── Records for the exercise

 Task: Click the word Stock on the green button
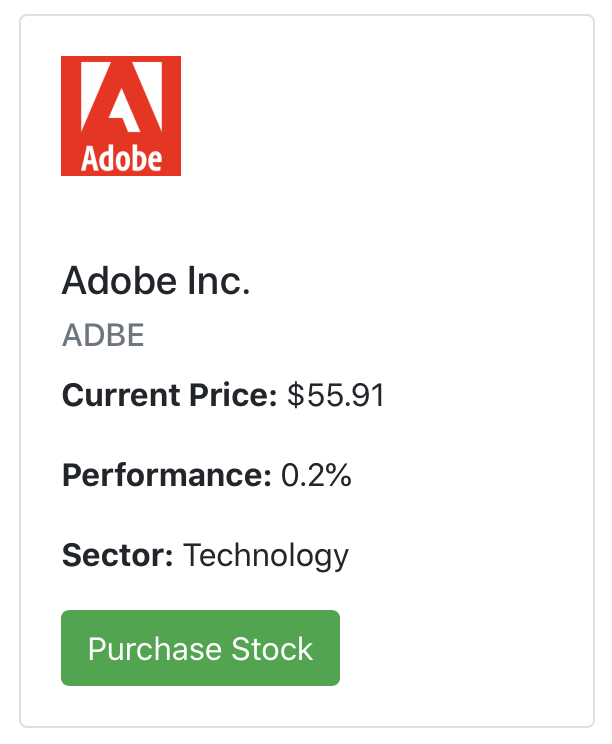coord(272,649)
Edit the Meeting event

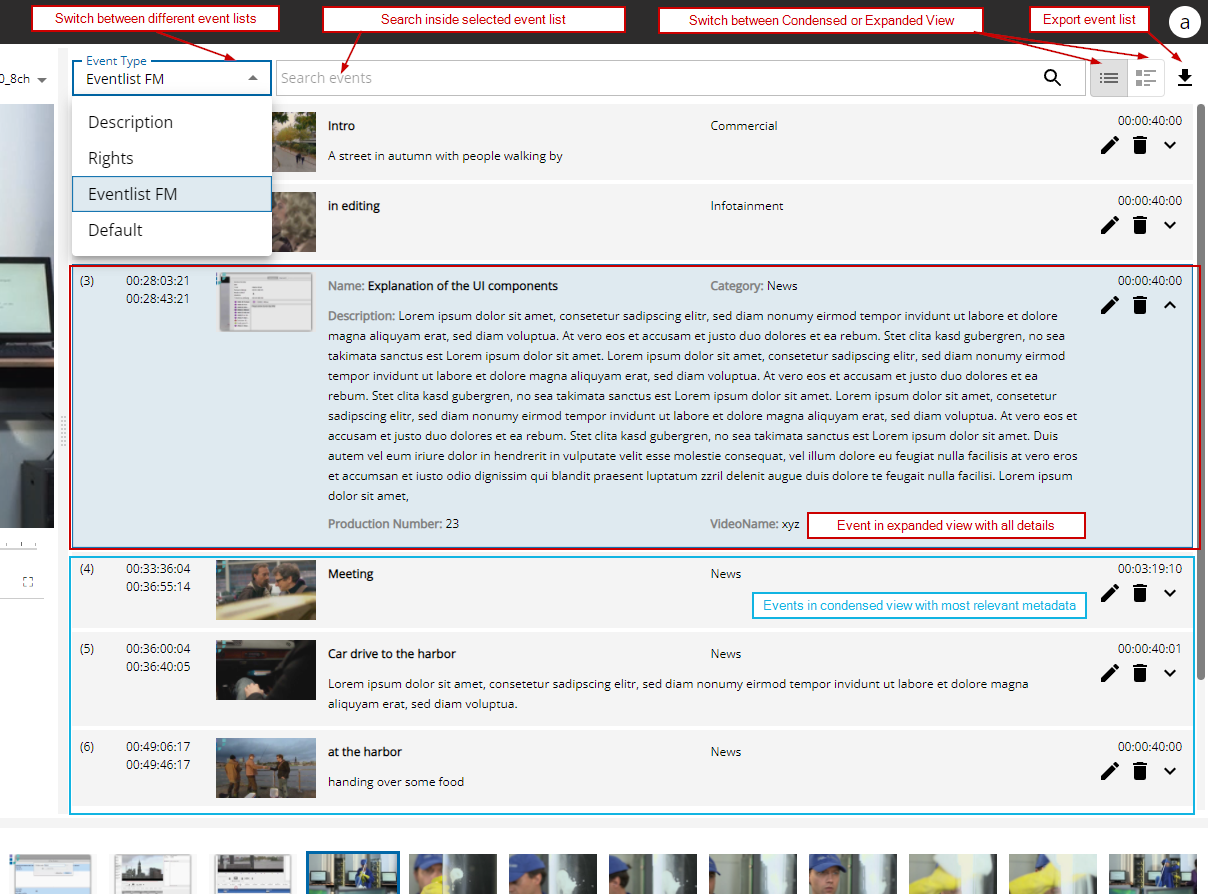(1109, 593)
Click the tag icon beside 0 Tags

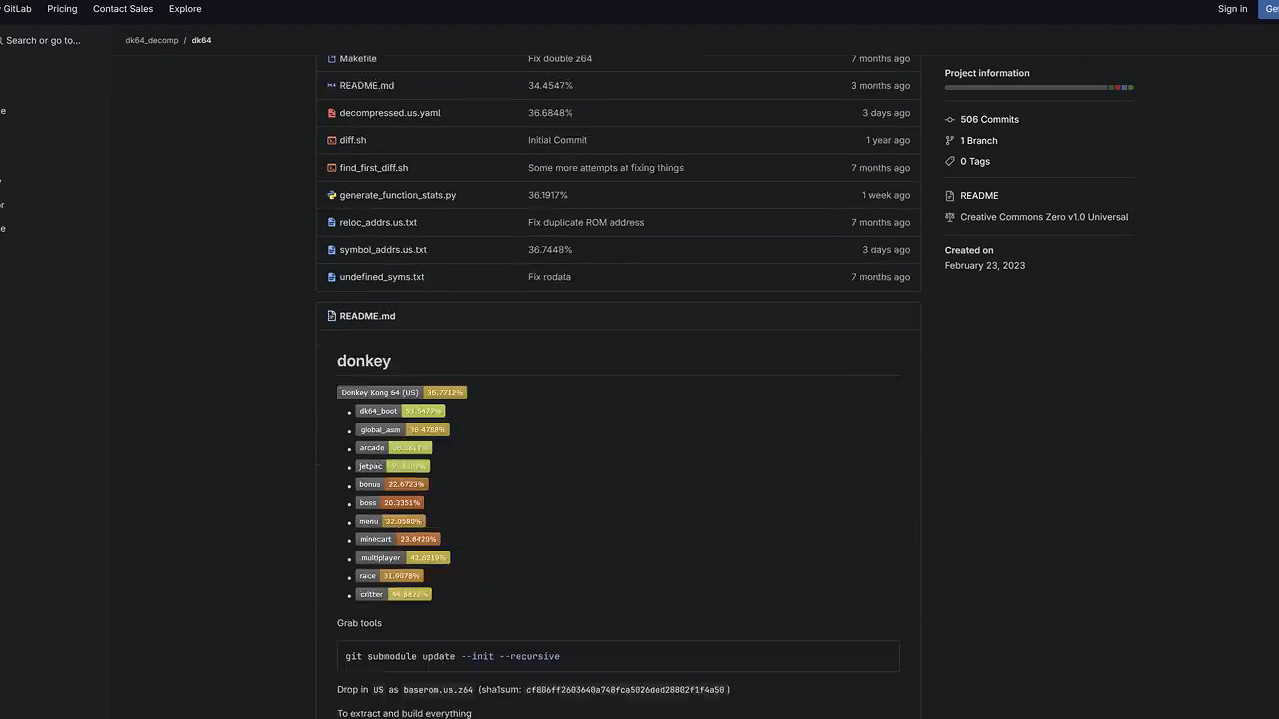click(x=950, y=161)
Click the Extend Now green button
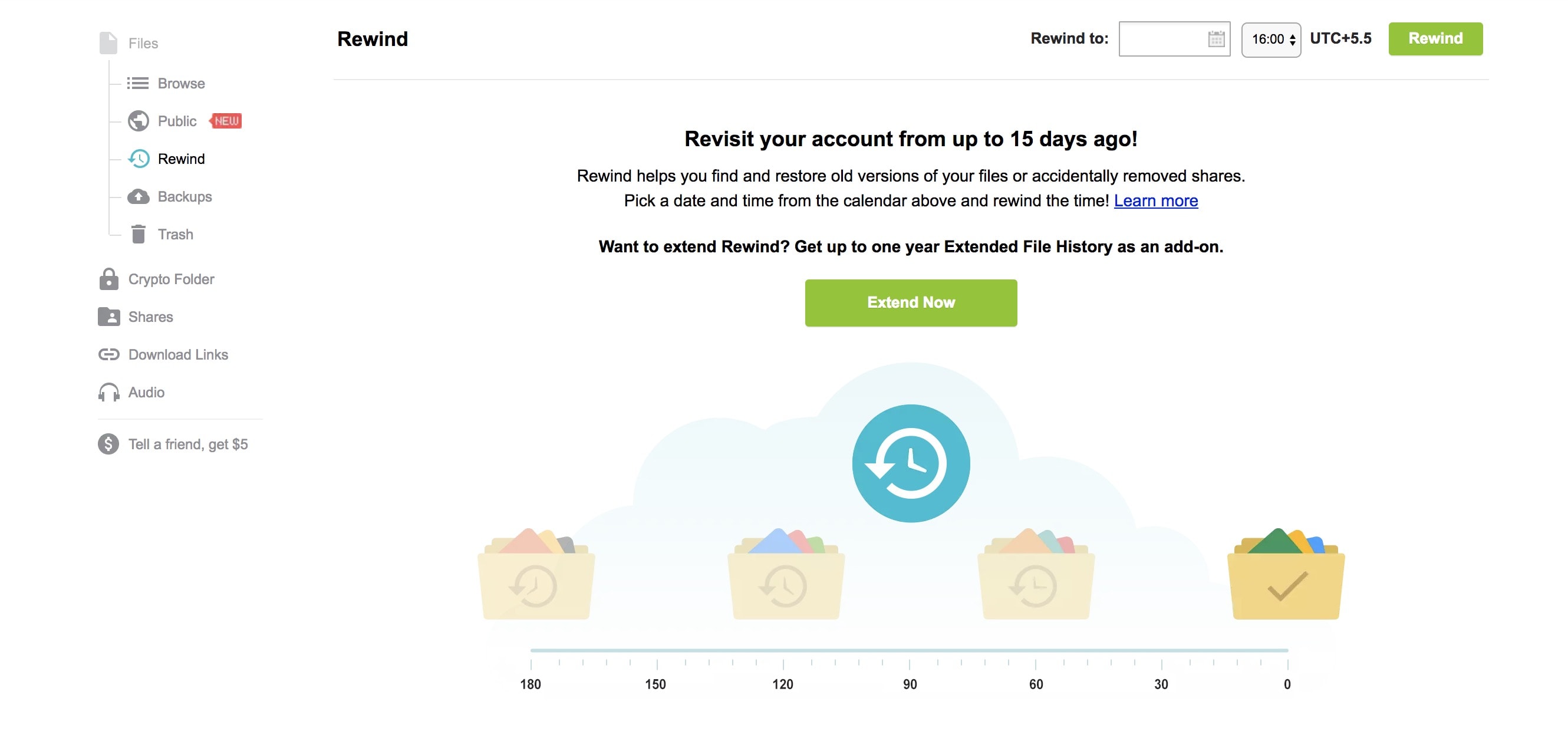Image resolution: width=1568 pixels, height=744 pixels. click(x=911, y=302)
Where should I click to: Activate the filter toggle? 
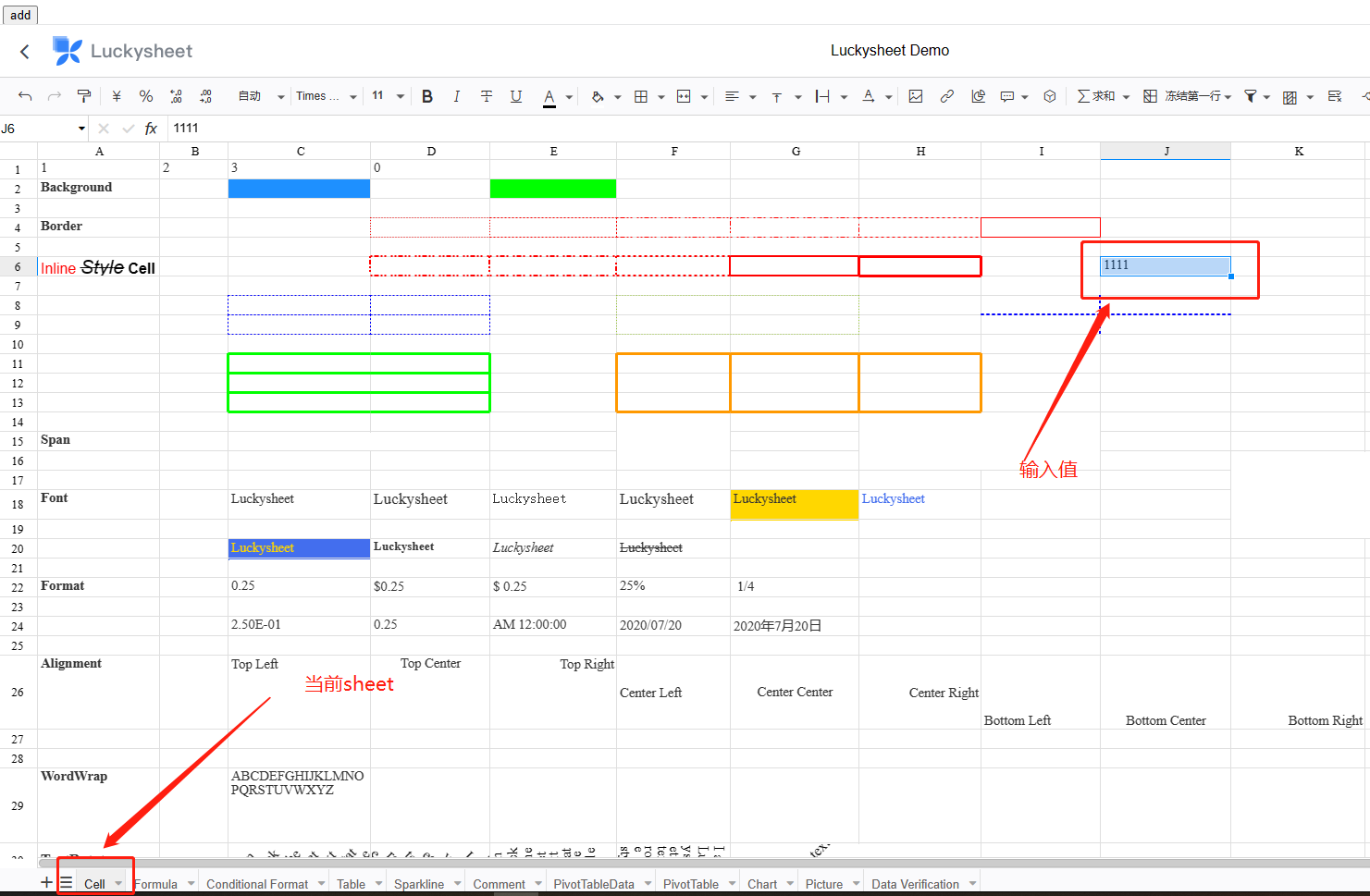point(1252,96)
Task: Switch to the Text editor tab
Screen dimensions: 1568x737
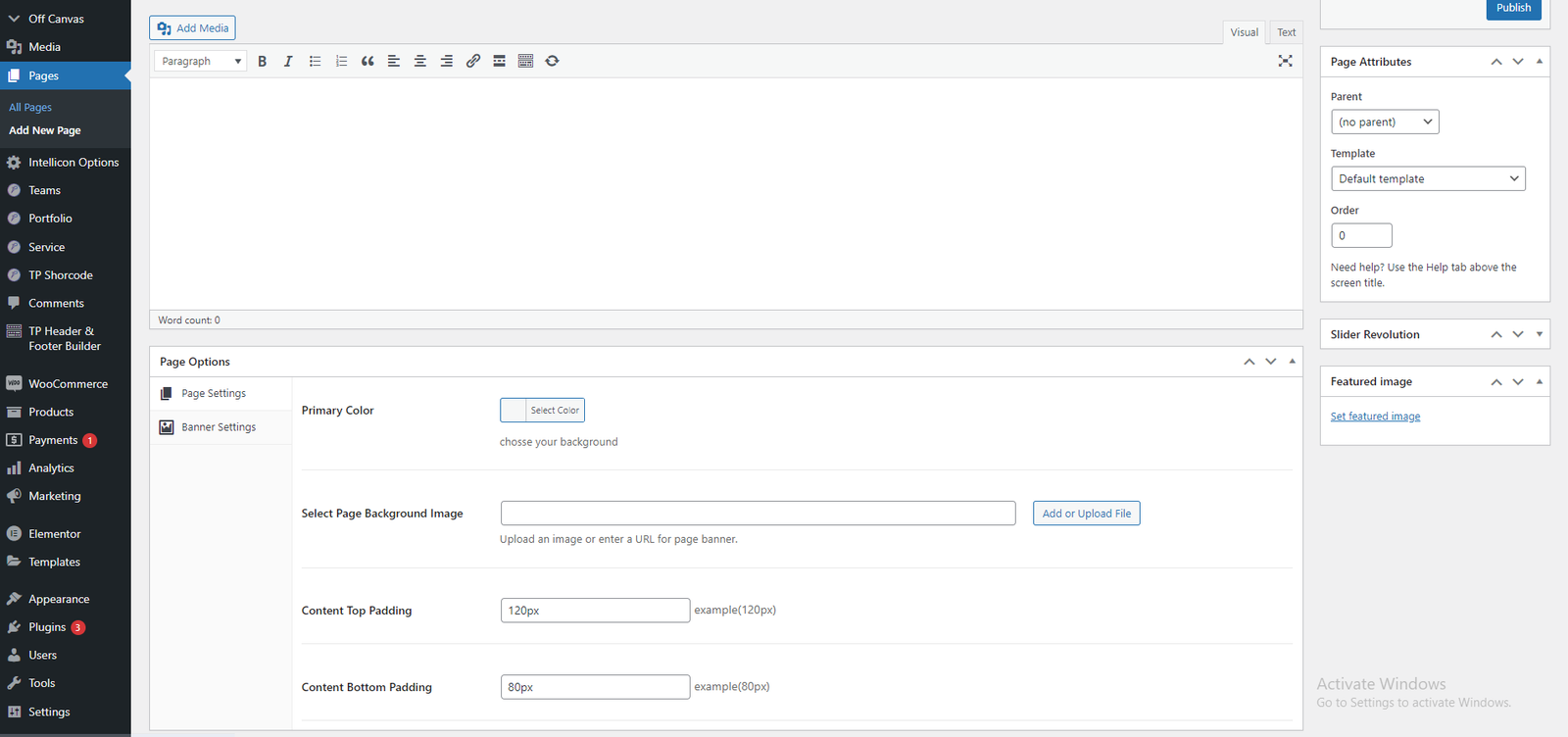Action: coord(1286,32)
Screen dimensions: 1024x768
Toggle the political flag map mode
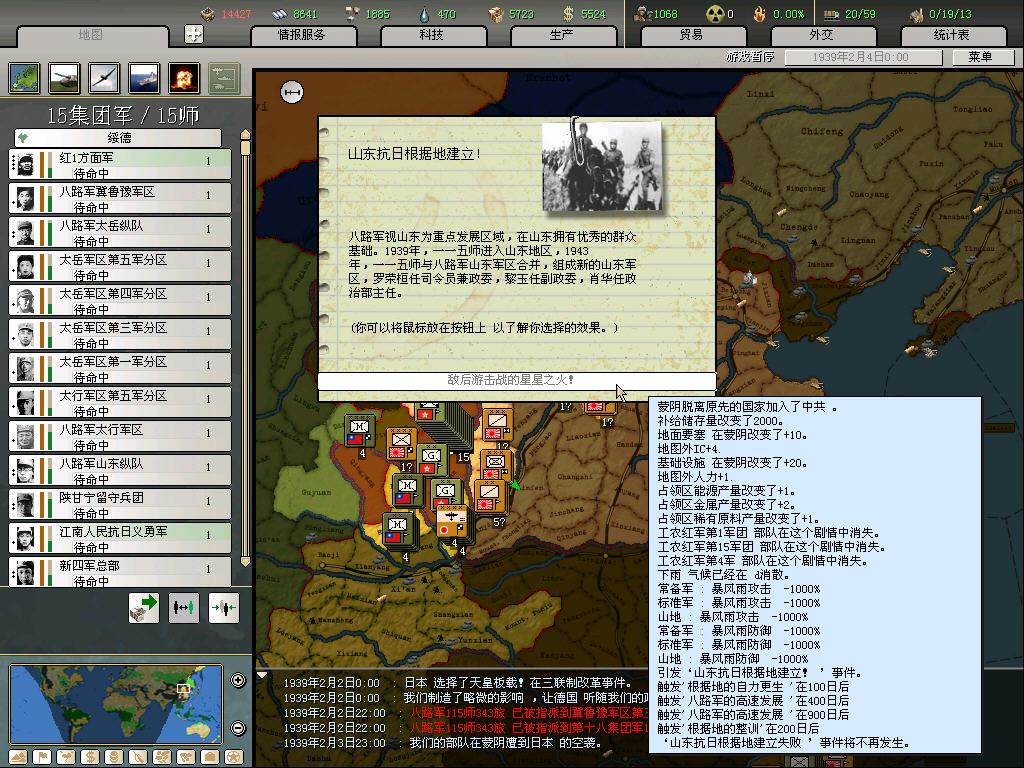tap(42, 756)
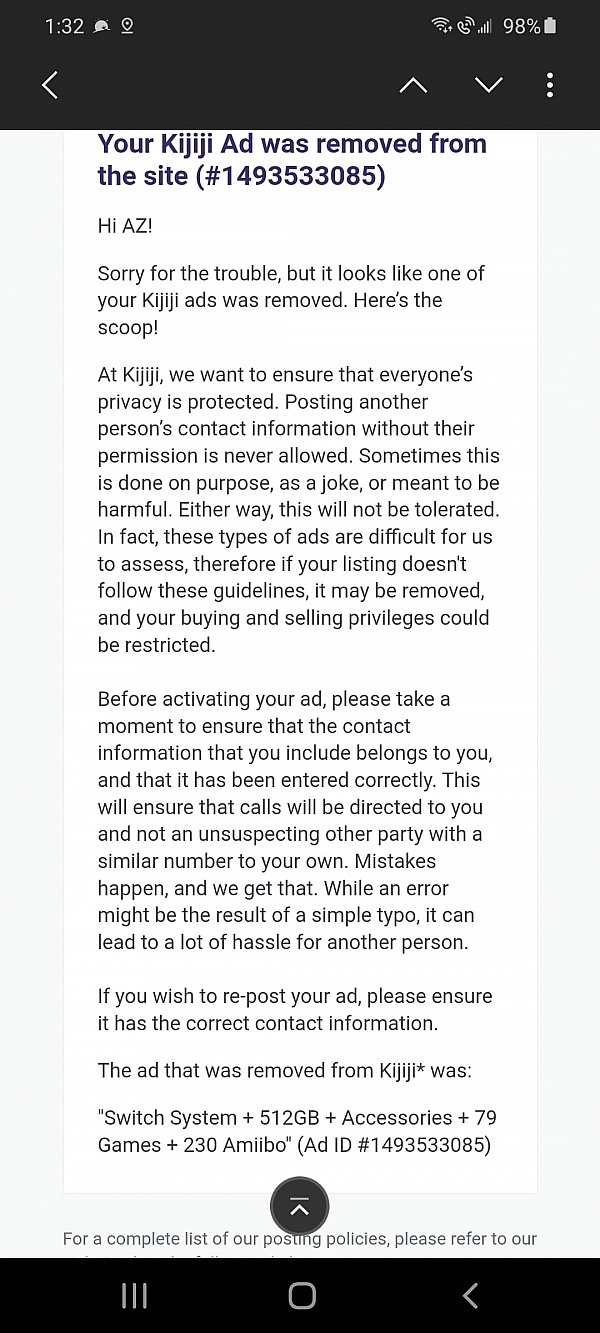Tap the location pin notification icon
The width and height of the screenshot is (600, 1333).
(126, 26)
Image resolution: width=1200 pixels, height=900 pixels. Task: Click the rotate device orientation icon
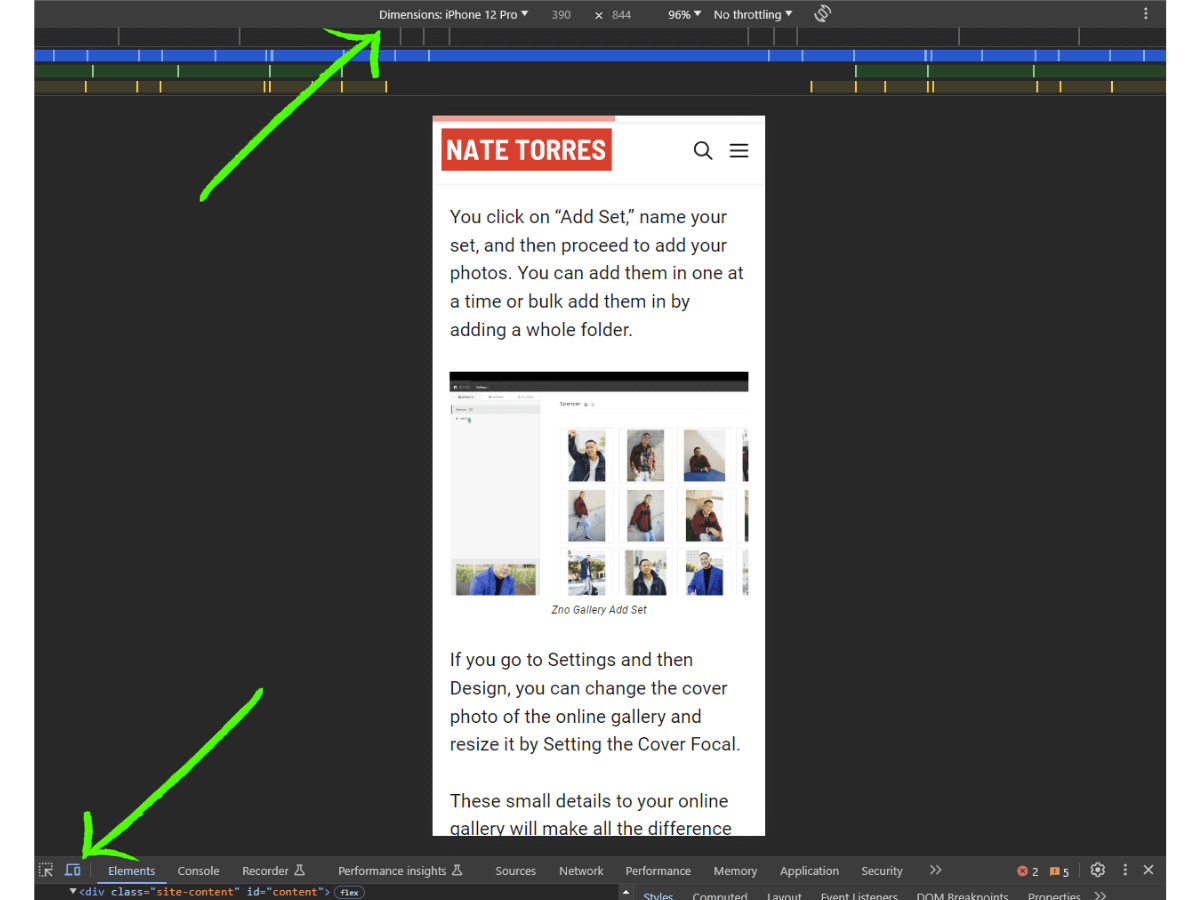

────

### Prompt
Begin at the line containing "Where should I" and stop at the last line of the data. Repeat only those lines, exactly, and leave out the pictures.

### Task output
Where should I click to: Activate the filter toggle? 
point(1252,96)
Task: Switch to the Text editor tab
Screen dimensions: 1568x737
Action: coord(1286,32)
Screen dimensions: 1024x768
Toggle the political flag map mode
tap(42, 756)
Tap the location pin notification icon
The width and height of the screenshot is (600, 1333).
(126, 26)
Image resolution: width=1200 pixels, height=900 pixels. Task: Click the rotate device orientation icon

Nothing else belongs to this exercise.